How it Happened
I was so close to completing the job without much of a problem, but through a
string of bad decisions, bad luck and a lot of never-been-there never-done-that
mistakes, I ended up bending a few valves.
How
It all started with trying to remove the stupid crankshaft pulley bolt, which is
cranked on to 180 lb-ft and after 9 years on the car it was stuck on pretty
well. First I tried to back it off by putting the car in gear and applying
the parking brake, but I would just spin the rear wheels. Then I tried
putting pins in the cam rails (through the rails and into the holes in the cam,
as they are lined up at #1 TDC) and try to carefully remove the bolt, but that
didn't work as it would just skip a tooth on the timing belt. Next I tried
a 1/2" impact wrench at 90 psi, then at 135 psi.
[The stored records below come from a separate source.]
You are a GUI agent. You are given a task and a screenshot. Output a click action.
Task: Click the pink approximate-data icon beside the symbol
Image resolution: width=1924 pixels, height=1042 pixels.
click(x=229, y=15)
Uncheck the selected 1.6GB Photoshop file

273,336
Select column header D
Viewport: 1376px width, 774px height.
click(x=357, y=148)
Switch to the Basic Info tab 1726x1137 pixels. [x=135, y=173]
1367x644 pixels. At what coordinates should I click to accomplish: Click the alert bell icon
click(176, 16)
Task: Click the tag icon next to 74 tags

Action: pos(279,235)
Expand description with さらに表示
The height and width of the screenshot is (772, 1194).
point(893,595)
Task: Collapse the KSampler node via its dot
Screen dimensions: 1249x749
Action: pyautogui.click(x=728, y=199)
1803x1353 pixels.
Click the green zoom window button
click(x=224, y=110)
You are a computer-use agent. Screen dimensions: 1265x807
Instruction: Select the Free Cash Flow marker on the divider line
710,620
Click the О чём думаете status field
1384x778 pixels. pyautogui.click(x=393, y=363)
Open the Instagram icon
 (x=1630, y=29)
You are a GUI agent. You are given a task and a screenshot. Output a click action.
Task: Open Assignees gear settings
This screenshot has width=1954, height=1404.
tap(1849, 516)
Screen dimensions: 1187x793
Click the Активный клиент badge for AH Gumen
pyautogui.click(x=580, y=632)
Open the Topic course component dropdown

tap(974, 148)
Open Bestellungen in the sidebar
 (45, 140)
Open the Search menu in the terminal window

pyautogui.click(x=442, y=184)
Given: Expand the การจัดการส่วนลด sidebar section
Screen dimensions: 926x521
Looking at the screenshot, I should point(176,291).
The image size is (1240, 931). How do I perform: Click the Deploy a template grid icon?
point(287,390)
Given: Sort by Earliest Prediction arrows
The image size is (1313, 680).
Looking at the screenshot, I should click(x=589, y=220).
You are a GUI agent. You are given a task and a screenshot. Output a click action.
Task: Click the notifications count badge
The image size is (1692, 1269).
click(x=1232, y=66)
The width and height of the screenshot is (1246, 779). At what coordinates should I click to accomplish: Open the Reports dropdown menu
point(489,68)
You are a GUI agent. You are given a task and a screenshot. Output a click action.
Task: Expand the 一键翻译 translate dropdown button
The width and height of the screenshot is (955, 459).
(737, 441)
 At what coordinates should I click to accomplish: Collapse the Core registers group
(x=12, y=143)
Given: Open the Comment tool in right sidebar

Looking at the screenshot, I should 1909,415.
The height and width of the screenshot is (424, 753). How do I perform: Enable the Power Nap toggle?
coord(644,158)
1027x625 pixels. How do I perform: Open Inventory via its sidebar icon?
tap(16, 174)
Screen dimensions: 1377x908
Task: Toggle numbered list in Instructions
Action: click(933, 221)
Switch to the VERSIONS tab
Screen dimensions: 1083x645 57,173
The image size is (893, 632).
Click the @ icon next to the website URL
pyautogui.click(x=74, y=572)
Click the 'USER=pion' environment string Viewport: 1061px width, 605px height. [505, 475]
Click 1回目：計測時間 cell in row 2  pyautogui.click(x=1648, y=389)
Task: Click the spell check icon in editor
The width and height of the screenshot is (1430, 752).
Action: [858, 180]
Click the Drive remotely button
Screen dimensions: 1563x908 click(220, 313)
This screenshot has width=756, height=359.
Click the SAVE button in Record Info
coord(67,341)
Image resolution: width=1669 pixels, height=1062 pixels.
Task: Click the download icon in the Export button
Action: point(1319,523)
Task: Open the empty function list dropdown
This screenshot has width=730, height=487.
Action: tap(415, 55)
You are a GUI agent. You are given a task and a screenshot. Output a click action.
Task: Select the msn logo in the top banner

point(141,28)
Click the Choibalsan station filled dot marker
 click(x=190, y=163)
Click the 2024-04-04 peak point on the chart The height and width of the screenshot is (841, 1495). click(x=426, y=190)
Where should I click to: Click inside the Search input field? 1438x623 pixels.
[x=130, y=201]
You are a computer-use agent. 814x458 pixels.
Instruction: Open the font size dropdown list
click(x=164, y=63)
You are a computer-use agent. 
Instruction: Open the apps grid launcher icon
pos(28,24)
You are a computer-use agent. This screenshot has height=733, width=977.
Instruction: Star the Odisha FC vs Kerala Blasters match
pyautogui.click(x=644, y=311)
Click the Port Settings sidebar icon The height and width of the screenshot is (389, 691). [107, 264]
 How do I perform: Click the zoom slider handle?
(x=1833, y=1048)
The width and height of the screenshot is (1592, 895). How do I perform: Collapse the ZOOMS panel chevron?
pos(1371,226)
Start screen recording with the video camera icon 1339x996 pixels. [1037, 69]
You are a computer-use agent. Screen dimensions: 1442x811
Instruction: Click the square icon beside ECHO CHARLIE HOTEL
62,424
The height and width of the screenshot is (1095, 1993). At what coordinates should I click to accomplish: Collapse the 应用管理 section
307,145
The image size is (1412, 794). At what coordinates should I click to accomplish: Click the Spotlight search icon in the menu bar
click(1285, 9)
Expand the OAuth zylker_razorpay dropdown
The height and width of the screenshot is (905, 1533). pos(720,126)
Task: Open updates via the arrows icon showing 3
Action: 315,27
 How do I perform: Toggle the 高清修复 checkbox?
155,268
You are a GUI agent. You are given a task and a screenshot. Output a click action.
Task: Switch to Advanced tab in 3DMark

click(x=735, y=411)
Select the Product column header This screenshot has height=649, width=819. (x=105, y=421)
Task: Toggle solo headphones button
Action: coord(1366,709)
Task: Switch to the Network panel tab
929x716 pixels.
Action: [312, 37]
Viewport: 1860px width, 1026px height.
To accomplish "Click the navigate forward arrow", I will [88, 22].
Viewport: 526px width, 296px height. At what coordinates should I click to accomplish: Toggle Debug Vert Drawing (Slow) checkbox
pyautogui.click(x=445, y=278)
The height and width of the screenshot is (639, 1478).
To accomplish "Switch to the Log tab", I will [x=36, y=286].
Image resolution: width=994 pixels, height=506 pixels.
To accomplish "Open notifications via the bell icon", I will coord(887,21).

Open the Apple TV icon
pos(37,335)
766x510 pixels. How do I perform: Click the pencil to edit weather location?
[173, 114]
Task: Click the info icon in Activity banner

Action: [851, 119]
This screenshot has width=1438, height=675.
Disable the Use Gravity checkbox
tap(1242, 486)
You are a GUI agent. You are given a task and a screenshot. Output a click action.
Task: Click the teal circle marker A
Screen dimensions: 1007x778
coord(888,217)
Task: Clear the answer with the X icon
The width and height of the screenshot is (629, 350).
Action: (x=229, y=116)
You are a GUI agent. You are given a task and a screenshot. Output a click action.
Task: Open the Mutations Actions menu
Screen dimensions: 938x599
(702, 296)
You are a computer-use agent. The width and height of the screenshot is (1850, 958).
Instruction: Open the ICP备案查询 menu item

Then I borrowed a
friend's 1" impact wrench and gave that a shot. This is where I
screwed things up--you see, I forgot to remove the cam rail pins (duh!) so my
cams were fixed at #1 TDC and the HUGE LOUD 40lb. 1" impact wrench just
spun the crankshaft around and drove the pistons into the valves.
The Damage
I didn't know for for sure what kind of damage was done (but I had a pretty good
idea) so I went ahead with the t-belt change and did a compression test after I
was done. The compression test confirmed my gut feeling that there was
something wrong with cylinder #2 and #3. By looking at an engine diagram,
one can visualize that if the cams were fixed at #1 TDC and the crankshaft was
rotated enough, the intake valves on #2 and the exhaust valves on #3 would come
in contact with the pistons. The engine shop indeed confirmed this also
and they replaced these valves.
So how did I get the stupid crankshaft bolt off?
Mark Basch had a little advice that made all the difference--I'll quote:
"Dan, You may have to use the back up
trick on that, (that would be Mark's Secret Back Up Trick) to get the pulley
bolt off. Raise car- right wheel removed. Remove flywheel cover- the half
moon shaped piece of stamped steel at the bottom of the tranny. Use a number 3
or 4 straight screwdriver to lock the ring gear teeth against the tranny housing
and have person number 2 loosen the crank bolt with a pry bar and long pipe
slipped over the handle"
So, with a 3/4" drive breaker bar and 5ft of 1" pipe I was able
to finally break the bolt free--Thanks Mark.
Typical
Once I got the heads back in, I did a quick compression test and found that #3
cylinder still didn't have any compression. A leakdown test quickly
reveled that the intake valves were not even close to sealing, which was strange
because these valves were not bent when I first took them to the engine shop,
but the shop replaced all the seals so all the valves did come out of the
heads...hmmm. So I took the rear head back off and took it back to the
shop with two new intake valves and they made everything right.